*Available data:*

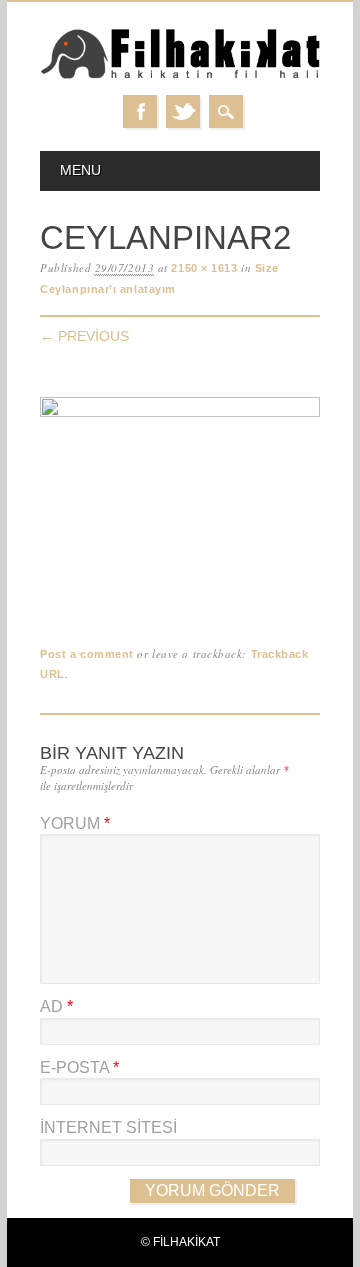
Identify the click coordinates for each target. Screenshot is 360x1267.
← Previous (84, 336)
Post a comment (87, 654)
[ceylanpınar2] (180, 412)
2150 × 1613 (204, 268)
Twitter (183, 111)
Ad (56, 1006)
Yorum (75, 823)
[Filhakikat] (180, 75)
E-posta (79, 1067)
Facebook (140, 111)
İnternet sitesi (108, 1127)
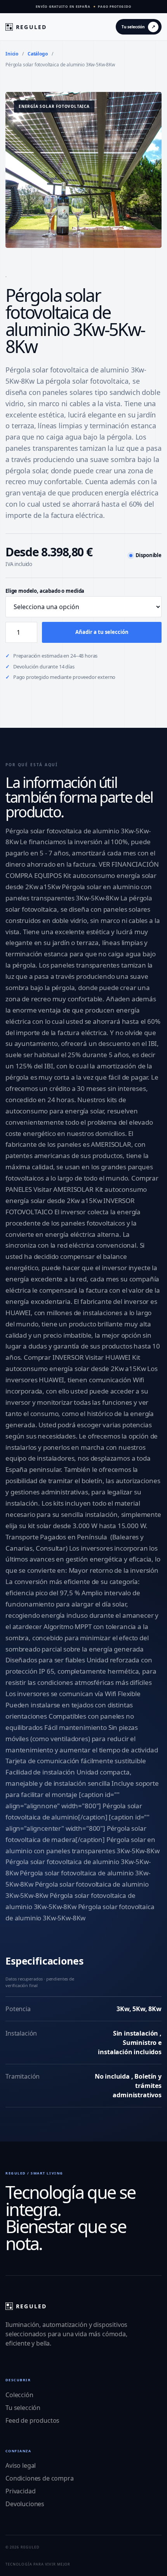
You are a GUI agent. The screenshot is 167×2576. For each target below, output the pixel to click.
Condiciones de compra (39, 2478)
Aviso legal (20, 2465)
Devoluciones (24, 2504)
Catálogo (38, 53)
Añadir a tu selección (102, 631)
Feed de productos (32, 2420)
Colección (19, 2395)
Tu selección (22, 2407)
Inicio (11, 53)
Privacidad (20, 2491)
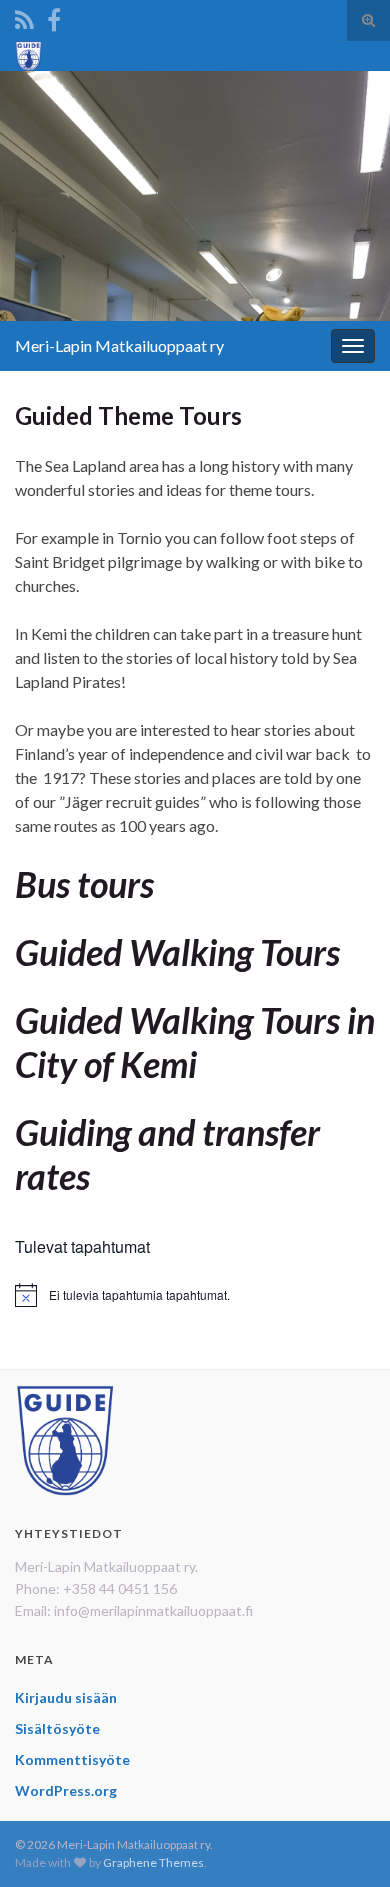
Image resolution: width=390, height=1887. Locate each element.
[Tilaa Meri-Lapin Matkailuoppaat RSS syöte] (24, 16)
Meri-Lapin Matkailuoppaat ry (119, 345)
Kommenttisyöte (72, 1759)
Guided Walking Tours (177, 952)
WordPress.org (66, 1790)
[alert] (195, 1295)
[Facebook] (54, 16)
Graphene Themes (153, 1862)
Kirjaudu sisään (66, 1697)
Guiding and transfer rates (167, 1154)
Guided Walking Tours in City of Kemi (195, 1042)
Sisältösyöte (57, 1728)
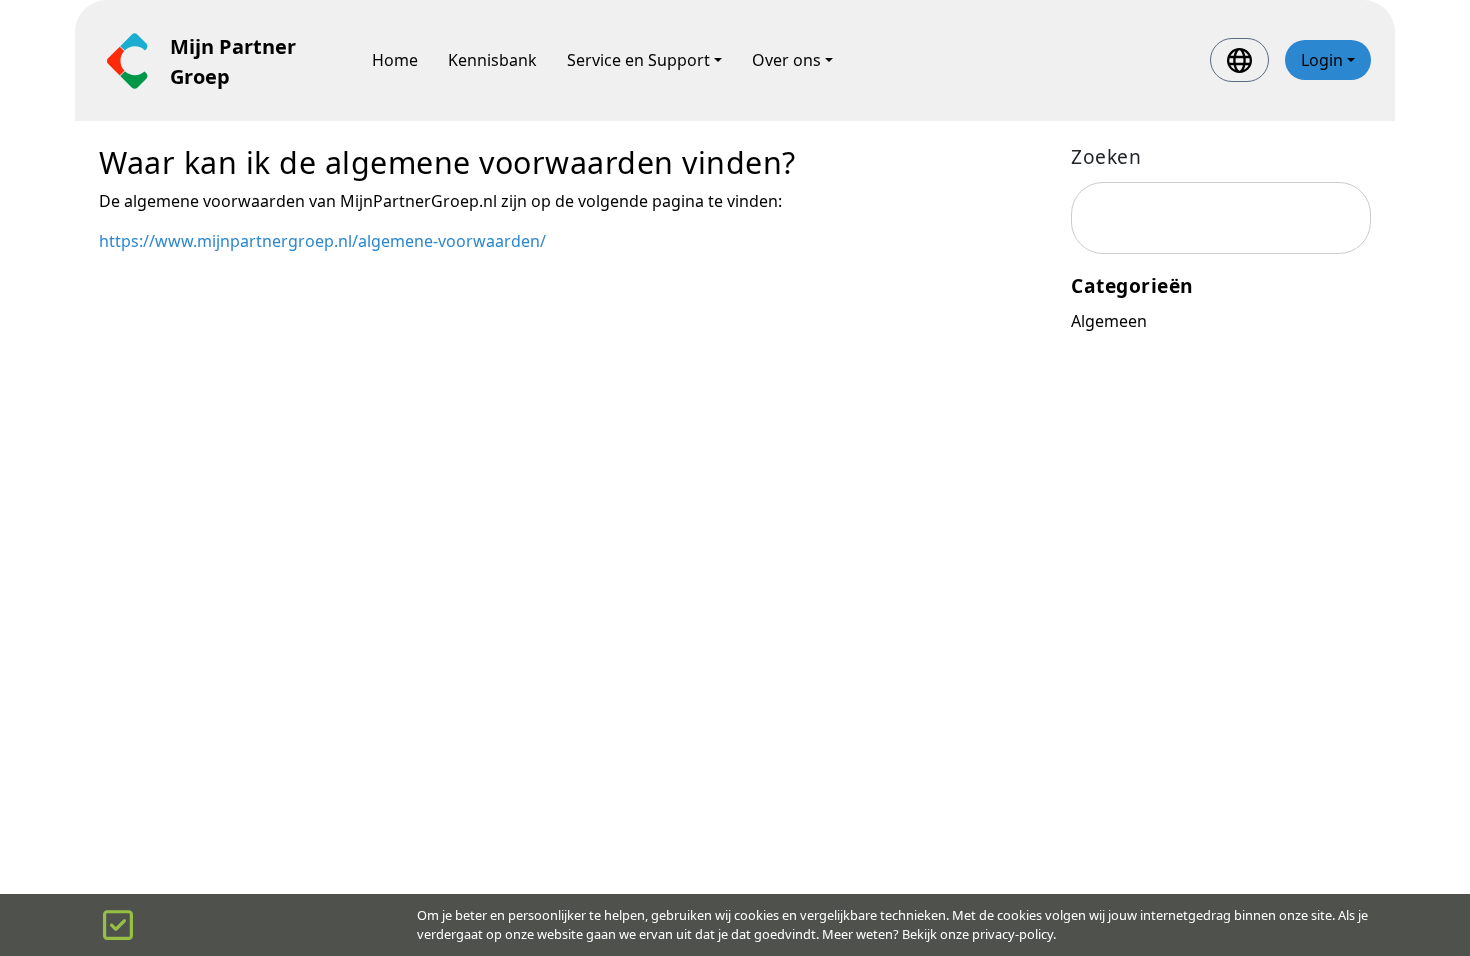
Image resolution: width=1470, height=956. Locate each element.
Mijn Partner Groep (233, 61)
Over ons (786, 60)
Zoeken (1106, 156)
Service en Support (638, 60)
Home (395, 60)
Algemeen (1109, 321)
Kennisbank (492, 60)
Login (1322, 60)
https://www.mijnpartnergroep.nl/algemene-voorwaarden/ (322, 241)
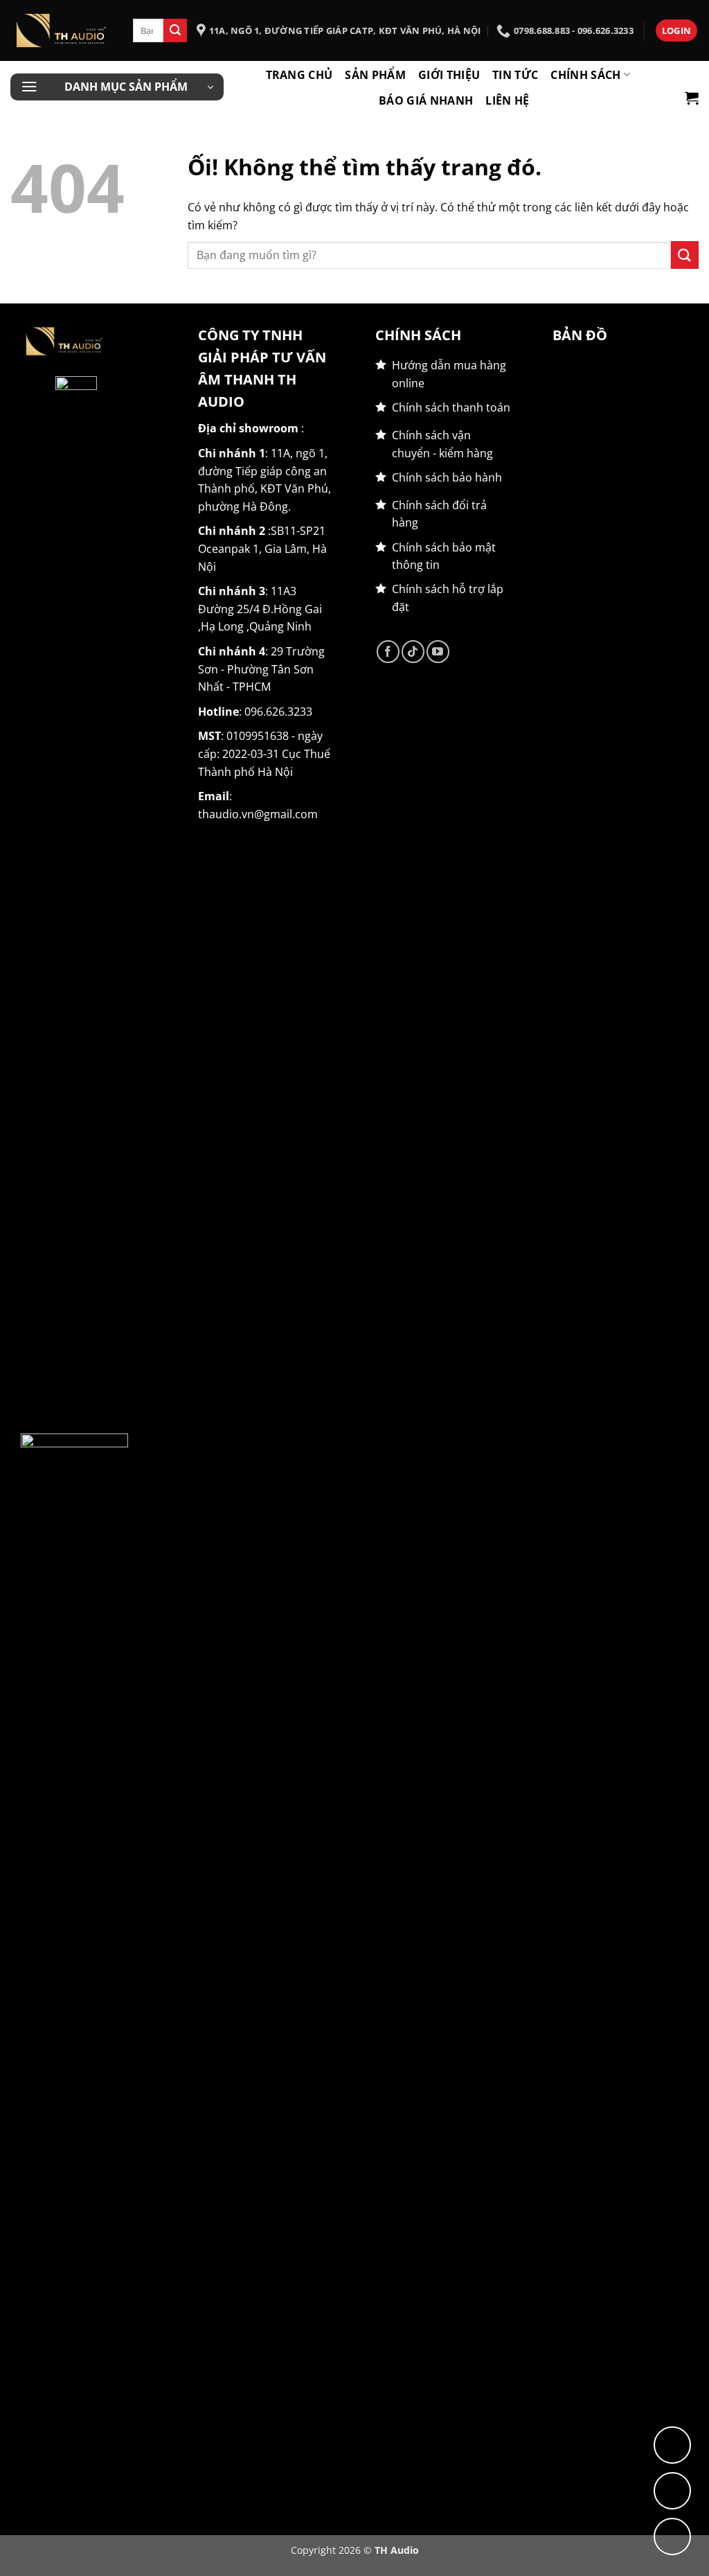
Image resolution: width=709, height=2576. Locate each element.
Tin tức (515, 74)
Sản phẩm (375, 74)
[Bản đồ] (672, 2445)
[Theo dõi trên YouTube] (438, 651)
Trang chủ (299, 74)
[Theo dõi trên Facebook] (388, 651)
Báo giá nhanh (426, 100)
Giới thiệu (449, 74)
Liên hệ (507, 100)
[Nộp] (175, 30)
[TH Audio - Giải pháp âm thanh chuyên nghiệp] (61, 30)
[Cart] (692, 97)
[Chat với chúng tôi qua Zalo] (672, 2490)
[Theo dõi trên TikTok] (413, 651)
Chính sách (585, 74)
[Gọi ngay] (672, 2536)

*About this exercise:* Reproduce every line in the data that has the word "width" in it.

*Written solution:*
Image resolution: width=390, height=1887. Locate each element.
Image resolution: width=1470, height=956. Locate each element.
Image resolution: width=709, height=2576. Locate each element.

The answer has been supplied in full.